Неожиданно перед глазами Винтер появился образ Алекса Рэнделла, его загорелое, чисто выбритое лицо, превратившееся в кровавое бесформенное месиво, она вздрогнула, глядя в темноту. Часы тянулись бесконечно, лунный свет покинул комнату, потом веранду, и в спальне стало темно и очень холодно. Из-за этого холода она чуть не задремала, но испугалась, что проснется слишком поздно и не сможет вовремя предупредить Алекса, и он поскачет навстречу своей смерти.

Наконец чернота начала потихоньку сереть и где-то в помещениях прислуги прокричал петух. Винтер зажгла свечу и принялась торопливо одеваться; ее пальцы отказывались слушаться от холода и страха, что она может опоздать. Эта мысль ужаснула ее, и она пробежала через тихий дом и растрясла одного из слуг, спавших ночью в холле, попросив его сказать ее сайсу, что она хочет немедленно оседлать свою лошадь.
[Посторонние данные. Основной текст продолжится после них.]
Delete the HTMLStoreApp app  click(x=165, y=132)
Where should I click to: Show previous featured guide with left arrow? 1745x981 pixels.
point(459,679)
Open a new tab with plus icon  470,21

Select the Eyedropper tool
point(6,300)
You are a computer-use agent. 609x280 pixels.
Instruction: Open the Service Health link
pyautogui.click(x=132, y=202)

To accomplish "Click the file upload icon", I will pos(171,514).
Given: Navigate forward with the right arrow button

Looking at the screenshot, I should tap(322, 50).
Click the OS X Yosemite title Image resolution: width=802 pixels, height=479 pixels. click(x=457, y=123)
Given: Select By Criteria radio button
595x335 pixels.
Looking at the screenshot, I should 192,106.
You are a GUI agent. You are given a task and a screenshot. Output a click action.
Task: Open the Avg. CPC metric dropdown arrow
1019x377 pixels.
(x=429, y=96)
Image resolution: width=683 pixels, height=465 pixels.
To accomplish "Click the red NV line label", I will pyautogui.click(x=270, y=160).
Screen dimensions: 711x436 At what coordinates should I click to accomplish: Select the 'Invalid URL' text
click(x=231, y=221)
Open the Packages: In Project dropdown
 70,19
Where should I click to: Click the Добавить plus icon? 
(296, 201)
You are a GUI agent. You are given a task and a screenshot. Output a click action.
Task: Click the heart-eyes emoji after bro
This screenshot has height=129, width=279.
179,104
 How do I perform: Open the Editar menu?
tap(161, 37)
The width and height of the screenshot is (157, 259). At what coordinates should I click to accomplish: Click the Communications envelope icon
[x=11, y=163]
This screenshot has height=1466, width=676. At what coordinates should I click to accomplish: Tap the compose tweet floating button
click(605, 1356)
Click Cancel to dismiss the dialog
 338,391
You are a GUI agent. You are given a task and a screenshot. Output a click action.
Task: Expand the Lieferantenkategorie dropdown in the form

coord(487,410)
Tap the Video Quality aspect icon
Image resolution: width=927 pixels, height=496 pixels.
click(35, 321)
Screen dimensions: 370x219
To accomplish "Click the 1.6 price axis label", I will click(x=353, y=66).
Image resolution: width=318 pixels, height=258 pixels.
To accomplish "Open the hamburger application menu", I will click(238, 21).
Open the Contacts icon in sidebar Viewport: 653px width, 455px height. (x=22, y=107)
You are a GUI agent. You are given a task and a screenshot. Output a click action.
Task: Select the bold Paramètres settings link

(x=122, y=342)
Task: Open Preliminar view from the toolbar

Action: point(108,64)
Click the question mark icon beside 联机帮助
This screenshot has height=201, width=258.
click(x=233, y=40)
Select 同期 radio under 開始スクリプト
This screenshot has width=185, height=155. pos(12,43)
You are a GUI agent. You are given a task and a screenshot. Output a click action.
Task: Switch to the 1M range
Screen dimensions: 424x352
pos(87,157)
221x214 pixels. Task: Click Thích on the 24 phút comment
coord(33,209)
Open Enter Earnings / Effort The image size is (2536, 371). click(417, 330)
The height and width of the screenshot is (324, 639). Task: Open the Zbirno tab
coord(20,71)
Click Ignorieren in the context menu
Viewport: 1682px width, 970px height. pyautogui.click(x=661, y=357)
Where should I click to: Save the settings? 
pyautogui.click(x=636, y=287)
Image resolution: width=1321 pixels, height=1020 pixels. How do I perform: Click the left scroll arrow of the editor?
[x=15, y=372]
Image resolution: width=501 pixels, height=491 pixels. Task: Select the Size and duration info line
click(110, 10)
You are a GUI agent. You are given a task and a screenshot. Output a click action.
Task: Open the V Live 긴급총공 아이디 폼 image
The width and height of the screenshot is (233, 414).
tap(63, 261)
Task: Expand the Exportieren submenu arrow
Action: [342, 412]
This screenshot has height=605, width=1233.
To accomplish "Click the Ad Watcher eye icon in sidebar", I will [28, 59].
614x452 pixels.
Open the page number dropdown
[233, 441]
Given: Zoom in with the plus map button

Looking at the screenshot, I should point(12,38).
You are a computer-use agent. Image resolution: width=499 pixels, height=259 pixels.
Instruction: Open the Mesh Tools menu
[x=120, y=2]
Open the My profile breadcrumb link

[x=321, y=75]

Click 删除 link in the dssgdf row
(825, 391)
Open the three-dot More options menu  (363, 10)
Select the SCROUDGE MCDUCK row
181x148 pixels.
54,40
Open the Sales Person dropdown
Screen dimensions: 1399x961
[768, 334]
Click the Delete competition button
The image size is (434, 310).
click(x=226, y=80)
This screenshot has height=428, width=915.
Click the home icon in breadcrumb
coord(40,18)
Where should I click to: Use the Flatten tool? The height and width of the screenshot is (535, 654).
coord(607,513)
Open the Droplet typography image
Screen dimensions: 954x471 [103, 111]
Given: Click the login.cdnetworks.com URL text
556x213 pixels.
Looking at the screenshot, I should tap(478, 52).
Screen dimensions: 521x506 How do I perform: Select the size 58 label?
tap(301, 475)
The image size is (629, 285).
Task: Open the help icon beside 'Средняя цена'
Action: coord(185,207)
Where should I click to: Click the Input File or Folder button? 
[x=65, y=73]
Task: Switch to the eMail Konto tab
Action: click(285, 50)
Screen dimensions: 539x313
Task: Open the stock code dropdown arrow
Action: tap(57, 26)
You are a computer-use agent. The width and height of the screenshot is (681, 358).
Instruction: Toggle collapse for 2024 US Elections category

Челядь уже привыкла к ее ранним выездам, и поэтому слуга ничуть не удивился и, зевая и поправляя тюрбан, побежал передавать приказание. Юзаф, должно быть, уже встал, хотя выезжала его госпожа обычно на час позже, и менее чем через пятнадцать минут она скакала по длинной дороге в сером прозрачном свете раннего утра. Она еще ни разу не была в бунгало капитана Рэнделла, хотя ежедневно проезжала мимо него. В одном из окон горел свет, и конюх прогуливал лошадь перед верандой. Значит, он еще не уехал! Винтер с трудом осадила лошадь, потому что Забияка была горячей, с норовом и любила носиться галопом; но у Винтер не было никакого намерения забираться так далеко: она заставила лошадь свернуть на узкую дорожку к зарослям тамариска, пока не услышала позади стук копыт Чантука.

Она не знала, что за человек шептался прошлой ночью у стены, и слышала лишь одно имя, незнакомое. Но пришлых людей, не из резиденции, там быть не могло. Один или они все из прислуги комиссара. Винтер не могла поверить, что ее сайс Юсеф был одним из них, но она была слишком испугана, чтобы рисковать, поэтому и его не взяла бы с собой, если бы не боялась ненужных разговоров.

Если это слуги из дома Конвея — она не думала об этом доме, как о своем — задумали убить капитана Рэнделла, ей следовало сделать вид, что она ничего не знает об этом, иначе они догадаются, что она подслушала их или что один из них донес на остальных своей госпоже. Она понятия не имела, как разрешить эту проблему. Алекс бы знал, но пока что она не должна показывать, что намеренно отговаривает его ехать в Чанвар, и их встреча должна выглядеть случайной.

Дорожка выходила на открытую местность, окаймленную манговой рощей и рисовыми полями. Справа находился город и река, а в полмиле отсюда лежал майдан[4] и стрельбище. Винтер ехала по бездорожью, не выбирая направления. Она услышала Шираз, лошадь Юзафа, приближавшегося к ней, и потом долгожданный стук копыт; она так развернула Забияку, что Алексу ничего не оставалось, как остановиться. Он приблизился, и Винтер заметила, что он один. Значит, они были правы.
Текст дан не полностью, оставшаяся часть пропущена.